### Task statement
Copy the items verbatim, from the line that contains "Expand channel description with ...mais" through the line that contains "Action: coord(720,361)".

### Given data
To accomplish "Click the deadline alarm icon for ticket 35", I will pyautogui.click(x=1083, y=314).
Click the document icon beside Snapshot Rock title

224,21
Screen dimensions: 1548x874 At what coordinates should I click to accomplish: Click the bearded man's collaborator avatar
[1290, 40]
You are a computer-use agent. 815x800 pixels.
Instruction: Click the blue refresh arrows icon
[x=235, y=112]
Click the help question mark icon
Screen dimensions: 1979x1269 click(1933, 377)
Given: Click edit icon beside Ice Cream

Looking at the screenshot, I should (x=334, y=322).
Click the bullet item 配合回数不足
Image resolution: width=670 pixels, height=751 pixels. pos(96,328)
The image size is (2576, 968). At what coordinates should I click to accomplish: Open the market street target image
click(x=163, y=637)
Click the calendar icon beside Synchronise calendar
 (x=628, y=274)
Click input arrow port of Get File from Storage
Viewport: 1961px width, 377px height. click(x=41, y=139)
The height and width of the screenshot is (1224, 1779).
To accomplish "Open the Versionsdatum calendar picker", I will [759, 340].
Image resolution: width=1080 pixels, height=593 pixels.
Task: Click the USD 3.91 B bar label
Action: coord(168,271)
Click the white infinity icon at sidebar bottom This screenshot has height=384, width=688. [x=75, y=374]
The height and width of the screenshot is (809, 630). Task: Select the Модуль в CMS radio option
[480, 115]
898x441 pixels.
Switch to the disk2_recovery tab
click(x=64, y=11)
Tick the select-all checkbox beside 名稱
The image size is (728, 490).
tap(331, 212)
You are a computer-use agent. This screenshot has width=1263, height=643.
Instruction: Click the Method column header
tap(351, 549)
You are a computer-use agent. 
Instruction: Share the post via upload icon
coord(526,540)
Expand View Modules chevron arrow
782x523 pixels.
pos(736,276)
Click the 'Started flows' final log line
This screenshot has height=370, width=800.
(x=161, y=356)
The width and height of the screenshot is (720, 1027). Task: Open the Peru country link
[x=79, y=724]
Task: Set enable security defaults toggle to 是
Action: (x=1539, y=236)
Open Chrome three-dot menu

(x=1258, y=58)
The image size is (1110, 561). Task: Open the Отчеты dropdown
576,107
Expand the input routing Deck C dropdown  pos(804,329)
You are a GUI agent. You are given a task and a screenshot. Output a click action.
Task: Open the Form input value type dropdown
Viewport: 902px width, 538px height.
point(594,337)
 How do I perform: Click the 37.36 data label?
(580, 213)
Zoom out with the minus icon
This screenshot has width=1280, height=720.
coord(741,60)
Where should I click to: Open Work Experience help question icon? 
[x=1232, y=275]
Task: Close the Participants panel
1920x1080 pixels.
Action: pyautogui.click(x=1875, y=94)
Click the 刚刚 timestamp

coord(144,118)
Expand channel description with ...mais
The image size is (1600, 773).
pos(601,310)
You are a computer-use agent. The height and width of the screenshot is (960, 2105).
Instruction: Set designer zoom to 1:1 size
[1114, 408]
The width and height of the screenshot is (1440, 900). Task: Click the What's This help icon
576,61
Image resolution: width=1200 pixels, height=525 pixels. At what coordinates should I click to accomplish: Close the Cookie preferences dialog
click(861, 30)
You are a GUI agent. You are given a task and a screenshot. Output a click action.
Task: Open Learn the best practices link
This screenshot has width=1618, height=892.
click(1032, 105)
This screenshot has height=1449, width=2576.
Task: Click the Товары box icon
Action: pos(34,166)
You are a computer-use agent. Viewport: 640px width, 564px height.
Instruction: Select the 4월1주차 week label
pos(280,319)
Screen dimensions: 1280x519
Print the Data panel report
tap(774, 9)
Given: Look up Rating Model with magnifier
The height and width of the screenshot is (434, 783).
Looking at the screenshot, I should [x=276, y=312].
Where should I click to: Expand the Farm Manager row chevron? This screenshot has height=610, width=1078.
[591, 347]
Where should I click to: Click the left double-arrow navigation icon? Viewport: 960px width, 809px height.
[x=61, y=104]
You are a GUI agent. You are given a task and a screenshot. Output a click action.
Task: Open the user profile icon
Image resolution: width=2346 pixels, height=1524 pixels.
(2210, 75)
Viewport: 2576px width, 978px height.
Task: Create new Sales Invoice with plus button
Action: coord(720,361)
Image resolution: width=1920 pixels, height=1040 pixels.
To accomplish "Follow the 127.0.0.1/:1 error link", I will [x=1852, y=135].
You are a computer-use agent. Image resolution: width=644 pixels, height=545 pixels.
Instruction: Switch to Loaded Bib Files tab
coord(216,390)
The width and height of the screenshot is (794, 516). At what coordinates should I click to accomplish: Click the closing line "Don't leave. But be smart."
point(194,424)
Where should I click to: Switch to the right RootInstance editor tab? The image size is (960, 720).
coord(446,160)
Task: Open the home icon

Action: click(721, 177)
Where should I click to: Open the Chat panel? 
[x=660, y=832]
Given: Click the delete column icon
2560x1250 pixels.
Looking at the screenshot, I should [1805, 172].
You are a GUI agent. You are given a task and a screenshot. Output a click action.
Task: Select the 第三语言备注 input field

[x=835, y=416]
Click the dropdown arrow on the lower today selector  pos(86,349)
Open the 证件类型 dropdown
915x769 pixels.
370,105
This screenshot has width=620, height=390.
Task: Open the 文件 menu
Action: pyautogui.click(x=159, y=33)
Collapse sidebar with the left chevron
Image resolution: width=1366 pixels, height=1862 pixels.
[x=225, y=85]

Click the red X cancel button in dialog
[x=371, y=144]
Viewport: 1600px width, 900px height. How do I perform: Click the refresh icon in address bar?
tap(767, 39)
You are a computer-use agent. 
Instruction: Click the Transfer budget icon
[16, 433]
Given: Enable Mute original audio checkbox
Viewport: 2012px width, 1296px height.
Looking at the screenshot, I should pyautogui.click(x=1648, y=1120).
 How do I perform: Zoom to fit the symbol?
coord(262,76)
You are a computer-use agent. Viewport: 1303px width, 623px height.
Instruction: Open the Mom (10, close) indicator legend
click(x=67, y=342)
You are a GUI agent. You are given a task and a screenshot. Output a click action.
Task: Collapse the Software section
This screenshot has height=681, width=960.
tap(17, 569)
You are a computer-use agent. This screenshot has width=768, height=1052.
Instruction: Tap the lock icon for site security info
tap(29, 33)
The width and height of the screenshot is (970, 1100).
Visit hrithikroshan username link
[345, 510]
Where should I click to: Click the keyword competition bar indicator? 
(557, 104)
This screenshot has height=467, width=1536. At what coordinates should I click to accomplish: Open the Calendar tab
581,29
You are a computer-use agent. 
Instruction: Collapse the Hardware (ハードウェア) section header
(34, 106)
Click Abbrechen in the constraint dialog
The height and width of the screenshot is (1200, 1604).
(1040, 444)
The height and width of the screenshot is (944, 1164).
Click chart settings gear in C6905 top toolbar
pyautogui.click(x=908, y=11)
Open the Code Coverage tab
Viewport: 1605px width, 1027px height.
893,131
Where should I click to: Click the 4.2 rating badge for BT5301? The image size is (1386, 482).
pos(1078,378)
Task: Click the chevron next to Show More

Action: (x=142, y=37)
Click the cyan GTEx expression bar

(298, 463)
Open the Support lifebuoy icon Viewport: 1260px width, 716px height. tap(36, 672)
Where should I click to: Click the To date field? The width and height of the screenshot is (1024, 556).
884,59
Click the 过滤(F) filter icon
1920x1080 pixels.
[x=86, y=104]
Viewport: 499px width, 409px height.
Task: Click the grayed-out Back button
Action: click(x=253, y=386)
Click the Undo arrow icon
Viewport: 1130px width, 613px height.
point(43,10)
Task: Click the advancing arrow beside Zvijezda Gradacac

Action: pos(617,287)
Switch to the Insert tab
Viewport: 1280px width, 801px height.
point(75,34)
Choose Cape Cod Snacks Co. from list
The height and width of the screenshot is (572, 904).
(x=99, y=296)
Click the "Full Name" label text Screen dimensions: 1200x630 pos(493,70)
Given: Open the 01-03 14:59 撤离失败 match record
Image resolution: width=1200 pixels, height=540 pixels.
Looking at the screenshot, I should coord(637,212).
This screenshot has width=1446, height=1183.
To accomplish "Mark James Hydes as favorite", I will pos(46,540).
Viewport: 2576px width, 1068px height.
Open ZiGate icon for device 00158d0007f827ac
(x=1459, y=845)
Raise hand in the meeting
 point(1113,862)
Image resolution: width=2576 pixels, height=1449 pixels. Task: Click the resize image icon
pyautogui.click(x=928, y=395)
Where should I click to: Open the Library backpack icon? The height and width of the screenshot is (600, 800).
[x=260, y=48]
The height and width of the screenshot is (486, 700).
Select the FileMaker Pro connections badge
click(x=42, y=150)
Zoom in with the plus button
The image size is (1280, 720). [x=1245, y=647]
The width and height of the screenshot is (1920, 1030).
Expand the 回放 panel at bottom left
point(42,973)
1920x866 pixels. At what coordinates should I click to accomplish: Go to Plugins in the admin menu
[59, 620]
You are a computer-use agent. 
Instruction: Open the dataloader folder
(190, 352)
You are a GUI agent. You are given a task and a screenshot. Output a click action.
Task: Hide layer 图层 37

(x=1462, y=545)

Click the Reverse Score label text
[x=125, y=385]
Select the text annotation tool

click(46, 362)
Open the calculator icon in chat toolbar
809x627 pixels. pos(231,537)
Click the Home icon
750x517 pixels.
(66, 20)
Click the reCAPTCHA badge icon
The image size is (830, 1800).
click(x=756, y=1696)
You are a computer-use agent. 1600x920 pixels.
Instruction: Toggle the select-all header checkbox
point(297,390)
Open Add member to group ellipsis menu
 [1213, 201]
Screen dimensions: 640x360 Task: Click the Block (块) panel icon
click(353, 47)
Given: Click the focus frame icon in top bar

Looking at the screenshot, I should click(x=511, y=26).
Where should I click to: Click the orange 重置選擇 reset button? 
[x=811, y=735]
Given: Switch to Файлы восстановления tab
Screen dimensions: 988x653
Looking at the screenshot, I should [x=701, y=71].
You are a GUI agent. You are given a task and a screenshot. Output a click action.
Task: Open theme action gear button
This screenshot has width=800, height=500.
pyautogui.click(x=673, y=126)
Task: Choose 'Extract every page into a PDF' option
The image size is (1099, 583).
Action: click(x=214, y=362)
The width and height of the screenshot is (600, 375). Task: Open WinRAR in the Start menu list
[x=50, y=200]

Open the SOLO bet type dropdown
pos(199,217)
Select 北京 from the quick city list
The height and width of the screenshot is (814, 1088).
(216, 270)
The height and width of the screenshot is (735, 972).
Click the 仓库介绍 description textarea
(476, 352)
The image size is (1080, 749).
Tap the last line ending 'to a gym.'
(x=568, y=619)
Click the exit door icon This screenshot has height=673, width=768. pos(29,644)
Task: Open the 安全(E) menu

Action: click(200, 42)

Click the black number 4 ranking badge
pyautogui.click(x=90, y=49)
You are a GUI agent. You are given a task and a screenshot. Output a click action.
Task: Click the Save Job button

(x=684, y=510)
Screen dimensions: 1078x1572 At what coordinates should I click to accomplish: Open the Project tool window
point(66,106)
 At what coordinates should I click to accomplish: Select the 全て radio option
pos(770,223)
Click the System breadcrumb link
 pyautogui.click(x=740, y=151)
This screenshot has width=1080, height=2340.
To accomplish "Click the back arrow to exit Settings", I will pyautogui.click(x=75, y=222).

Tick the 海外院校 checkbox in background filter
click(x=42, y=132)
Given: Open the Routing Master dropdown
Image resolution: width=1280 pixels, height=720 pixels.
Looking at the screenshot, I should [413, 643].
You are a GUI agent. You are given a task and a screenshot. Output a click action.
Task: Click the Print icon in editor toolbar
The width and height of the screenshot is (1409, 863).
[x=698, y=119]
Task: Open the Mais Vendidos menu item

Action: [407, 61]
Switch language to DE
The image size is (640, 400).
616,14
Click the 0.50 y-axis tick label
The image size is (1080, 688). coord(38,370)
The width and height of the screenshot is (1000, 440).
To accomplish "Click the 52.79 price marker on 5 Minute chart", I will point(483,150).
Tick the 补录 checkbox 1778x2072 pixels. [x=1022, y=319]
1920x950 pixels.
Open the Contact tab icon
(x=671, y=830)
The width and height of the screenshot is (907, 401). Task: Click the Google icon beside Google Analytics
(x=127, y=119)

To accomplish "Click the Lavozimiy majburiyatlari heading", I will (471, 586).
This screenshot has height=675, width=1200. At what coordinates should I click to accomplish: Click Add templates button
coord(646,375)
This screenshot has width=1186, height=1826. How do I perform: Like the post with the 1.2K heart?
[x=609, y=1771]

### Solution
Expand channel description with ...mais
The image size is (1600, 773).
pos(601,310)
You are a computer-use agent. The height and width of the screenshot is (960, 2105).
Instruction: Set designer zoom to 1:1 size
[1114, 408]
The width and height of the screenshot is (1440, 900). Task: Click the What's This help icon
576,61
Image resolution: width=1200 pixels, height=525 pixels. At what coordinates should I click to accomplish: Close the Cookie preferences dialog
click(861, 30)
You are a GUI agent. You are given a task and a screenshot. Output a click action.
Task: Open Learn the best practices link
This screenshot has width=1618, height=892.
click(1032, 105)
This screenshot has height=1449, width=2576.
Task: Click the Товары box icon
Action: pos(34,166)
You are a computer-use agent. Viewport: 640px width, 564px height.
Instruction: Select the 4월1주차 week label
pos(280,319)
Screen dimensions: 1280x519
Print the Data panel report
tap(774, 9)
Given: Look up Rating Model with magnifier
The height and width of the screenshot is (434, 783).
Looking at the screenshot, I should [x=276, y=312].
Where should I click to: Expand the Farm Manager row chevron? This screenshot has height=610, width=1078.
[591, 347]
Where should I click to: Click the left double-arrow navigation icon? Viewport: 960px width, 809px height.
[x=61, y=104]
You are a GUI agent. You are given a task and a screenshot. Output a click action.
Task: Open the user profile icon
Image resolution: width=2346 pixels, height=1524 pixels.
(2210, 75)
Viewport: 2576px width, 978px height.
Task: Create new Sales Invoice with plus button
Action: coord(720,361)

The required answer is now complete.